TASK DESCRIPTION:
Pull every line holding the string "computer" from the records below.

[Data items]
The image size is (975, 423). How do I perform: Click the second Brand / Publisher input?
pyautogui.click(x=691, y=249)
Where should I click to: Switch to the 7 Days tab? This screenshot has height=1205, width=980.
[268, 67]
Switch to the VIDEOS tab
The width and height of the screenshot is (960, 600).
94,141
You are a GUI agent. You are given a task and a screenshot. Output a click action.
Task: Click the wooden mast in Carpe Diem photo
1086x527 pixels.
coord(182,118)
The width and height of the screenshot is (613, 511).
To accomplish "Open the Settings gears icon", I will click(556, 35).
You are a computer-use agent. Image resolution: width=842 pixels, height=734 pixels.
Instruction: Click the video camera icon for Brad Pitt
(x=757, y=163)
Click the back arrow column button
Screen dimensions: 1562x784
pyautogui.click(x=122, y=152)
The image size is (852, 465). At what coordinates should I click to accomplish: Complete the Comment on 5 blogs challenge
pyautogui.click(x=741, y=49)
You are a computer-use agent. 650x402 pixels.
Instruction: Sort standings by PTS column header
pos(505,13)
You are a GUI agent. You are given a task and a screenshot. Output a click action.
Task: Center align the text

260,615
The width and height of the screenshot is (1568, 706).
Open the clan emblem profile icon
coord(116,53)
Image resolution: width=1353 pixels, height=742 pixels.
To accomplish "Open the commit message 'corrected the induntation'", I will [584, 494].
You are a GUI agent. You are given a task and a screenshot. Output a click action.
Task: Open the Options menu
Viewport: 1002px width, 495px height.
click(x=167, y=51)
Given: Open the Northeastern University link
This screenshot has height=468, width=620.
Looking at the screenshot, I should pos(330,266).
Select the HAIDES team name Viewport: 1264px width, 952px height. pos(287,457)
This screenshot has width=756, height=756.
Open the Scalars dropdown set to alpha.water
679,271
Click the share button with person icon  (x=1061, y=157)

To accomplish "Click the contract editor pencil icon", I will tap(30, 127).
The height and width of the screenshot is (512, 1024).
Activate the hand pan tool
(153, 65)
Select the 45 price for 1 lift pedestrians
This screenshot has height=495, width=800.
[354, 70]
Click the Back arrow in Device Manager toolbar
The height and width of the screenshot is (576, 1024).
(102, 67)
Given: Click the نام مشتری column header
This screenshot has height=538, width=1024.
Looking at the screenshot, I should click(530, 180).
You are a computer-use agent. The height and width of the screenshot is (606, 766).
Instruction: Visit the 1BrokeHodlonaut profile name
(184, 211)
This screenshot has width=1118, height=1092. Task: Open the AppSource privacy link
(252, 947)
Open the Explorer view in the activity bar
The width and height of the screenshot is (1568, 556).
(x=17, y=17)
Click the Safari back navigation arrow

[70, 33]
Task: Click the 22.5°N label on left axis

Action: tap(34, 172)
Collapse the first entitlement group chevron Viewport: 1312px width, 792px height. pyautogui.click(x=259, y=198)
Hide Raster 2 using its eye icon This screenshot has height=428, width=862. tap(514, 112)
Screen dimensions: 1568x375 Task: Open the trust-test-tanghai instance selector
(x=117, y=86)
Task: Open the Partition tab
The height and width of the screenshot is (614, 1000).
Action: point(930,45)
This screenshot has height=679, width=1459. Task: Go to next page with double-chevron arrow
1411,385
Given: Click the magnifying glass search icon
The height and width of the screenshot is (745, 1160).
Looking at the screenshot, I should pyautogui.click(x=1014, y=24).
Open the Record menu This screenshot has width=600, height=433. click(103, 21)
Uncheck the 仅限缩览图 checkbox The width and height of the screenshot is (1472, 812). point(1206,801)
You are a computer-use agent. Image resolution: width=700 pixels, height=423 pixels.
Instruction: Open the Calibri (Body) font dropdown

WORKED SOLUTION:
You are a computer-use agent. Image resolution: width=842 pixels, height=734 pixels.
You are a computer-use agent. 650x402 pixels.
You are a computer-use agent. The height and width of the screenshot is (606, 766).
You are a computer-use agent. Image resolution: width=700 pixels, height=423 pixels.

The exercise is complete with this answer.